• **The task**
Write out the forum thread below on finding R² for a relation on the positive integers, in full and unchanged.

• **Excerpted text**
● ● ● ●

Let R = $\{ (n+4,n) \mid n \in \Bbb Z^+\}$, Find $R^2$

Question

I found that this relation is not transitive, does this mean that $R^2$ does not exists?

Any help is appreciated thanks!

Answer 1

The relation $R$ on the set $\mathbb{Z}^+$ is given by $$ R \colon= \left\{ \, (n+4, n) \colon n \in \mathbb{Z}^+ \, \right\}. $$ This $R$ can also be written as $$ R = \big\{ \, (5, 1), (6, 2), (7, 3), (8, 4), \ldots \big\} $$ Thus the relation $R^2 \colon= R\circ R$ is given by $$ R^2 \colon= \left\{ \, (a, b) \in \mathbb{Z}^+ \times \mathbb{Z}^+ \colon \exists \, c \in \mathbb{Z}^+ \mbox{ for which } (a, c) \in R, (c, b) \in R \, \right\}. $$ That is, $$ \begin{align} R^2 &= \left\{ \, (a, b) \in \mathbb{Z}^+\times \mathbb{Z}^+ \colon \exists \, c \in \mathbb{Z}^+ \mbox{ for which } c+4 = a, b+4 = c \, \right\} \\ &= \left\{ \, (a, b) \in \mathbb{Z}^+ \times \mathbb{Z}^+ \colon \exists \, c \in \mathbb{Z}^+ \mbox{ for which } a-4 = c = b+4 \, \right\} \\ &= \left\{ \, (a, b) \in \mathbb{Z}^+ \times \mathbb{Z}^+ \colon a-4 = b+4 \, \right\} \\ &= \left\{ \, (a, b) \in \mathbb{Z}^+ \times \mathbb{Z}^+ \colon a = b+8 \, \right\} \\ &= \left\{ \, (b+8, b) \colon b\in \mathbb{Z}^+ \, \right\}. \end{align} $$

Using the same logic, we can show that, for any $k \in \mathbb{Z}$, we have $$ R^k = \left\{ \, (b+4k, b) \colon b \in \mathbb{Z}^+ \, \right\}. $$

And, then $$ R^* = \bigcup_{k=1}^\infty R^k. $$

Hope this helps.

● ● ● ●

• **Records**
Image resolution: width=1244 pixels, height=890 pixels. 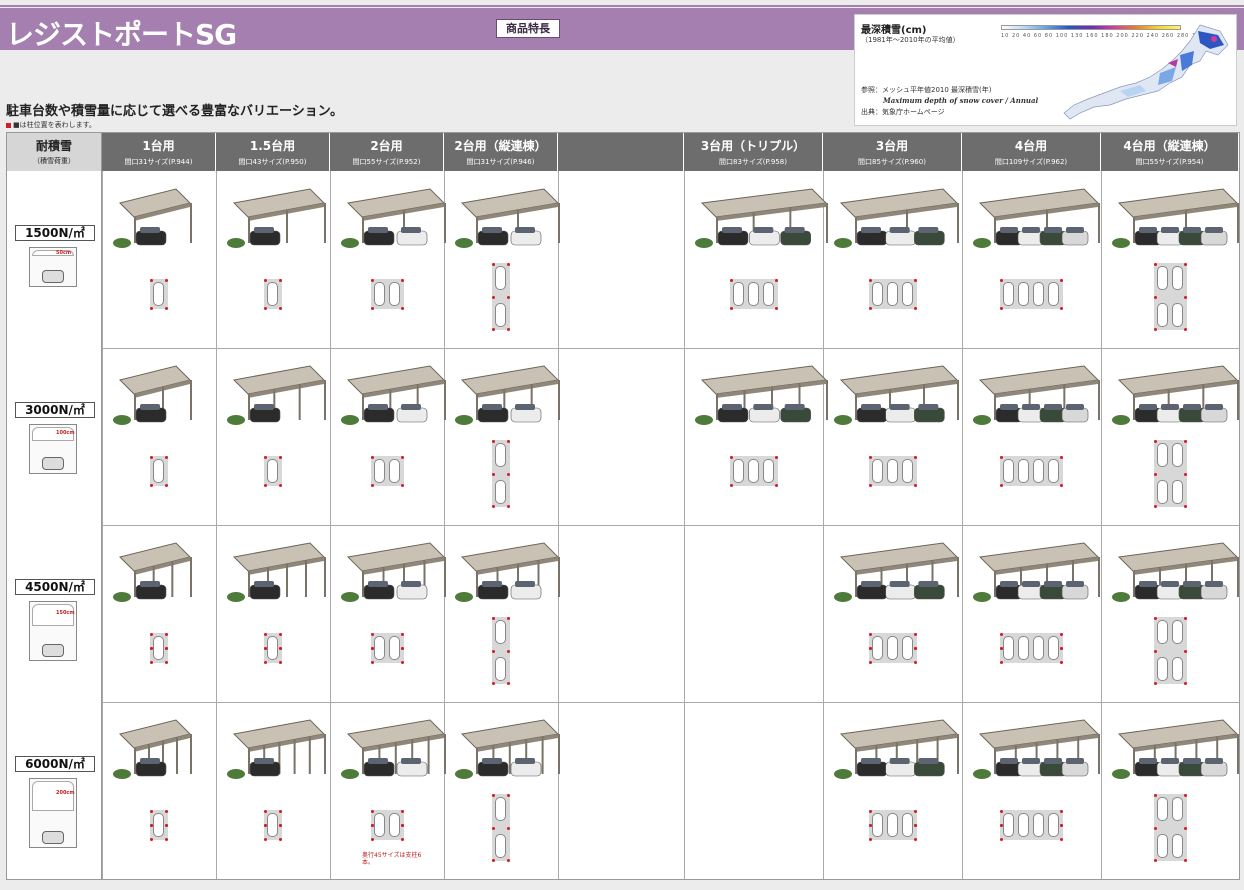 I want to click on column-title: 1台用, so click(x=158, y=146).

● ● ● ●

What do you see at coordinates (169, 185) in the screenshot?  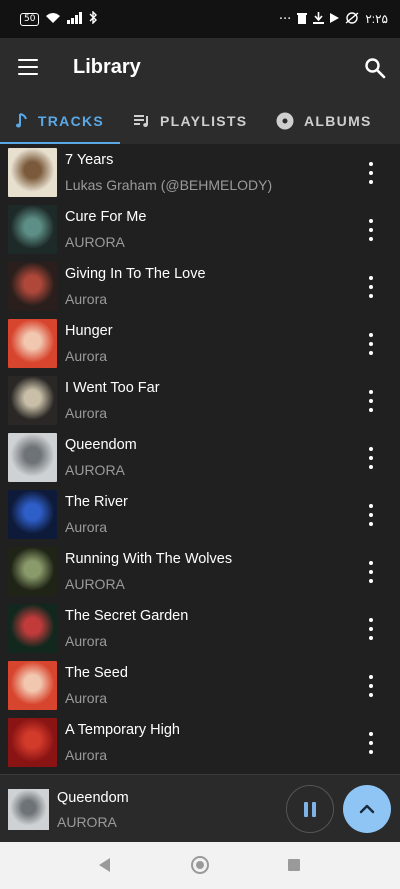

● ● ● ●

• **Answer box**
Let R = $\{ (n+4,n) \mid n \in \Bbb Z^+\}$, Find $R^2$

Question

I found that this relation is not transitive, does this mean that $R^2$ does not exists?

Any help is appreciated thanks!

Answer 1

The relation $R$ on the set $\mathbb{Z}^+$ is given by $$ R \colon= \left\{ \, (n+4, n) \colon n \in \mathbb{Z}^+ \, \right\}. $$ This $R$ can also be written as $$ R = \big\{ \, (5, 1), (6, 2), (7, 3), (8, 4), \ldots \big\} $$ Thus the relation $R^2 \colon= R\circ R$ is given by $$ R^2 \colon= \left\{ \, (a, b) \in \mathbb{Z}^+ \times \mathbb{Z}^+ \colon \exists \, c \in \mathbb{Z}^+ \mbox{ for which } (a, c) \in R, (c, b) \in R \, \right\}. $$ That is, $$ \begin{align} R^2 &= \left\{ \, (a, b) \in \mathbb{Z}^+\times \mathbb{Z}^+ \colon \exists \, c \in \mathbb{Z}^+ \mbox{ for which } c+4 = a, b+4 = c \, \right\} \\ &= \left\{ \, (a, b) \in \mathbb{Z}^+ \times \mathbb{Z}^+ \colon \exists \, c \in \mathbb{Z}^+ \mbox{ for which } a-4 = c = b+4 \, \right\} \\ &= \left\{ \, (a, b) \in \mathbb{Z}^+ \times \mathbb{Z}^+ \colon a-4 = b+4 \, \right\} \\ &= \left\{ \, (a, b) \in \mathbb{Z}^+ \times \mathbb{Z}^+ \colon a = b+8 \, \right\} \\ &= \left\{ \, (b+8, b) \colon b\in \mathbb{Z}^+ \, \right\}. \end{align} $$

Using the same logic, we can show that, for any $k \in \mathbb{Z}$, we have $$ R^k = \left\{ \, (b+4k, b) \colon b \in \mathbb{Z}^+ \, \right\}. $$

And, then $$ R^* = \bigcup_{k=1}^\infty R^k. $$

Hope this helps.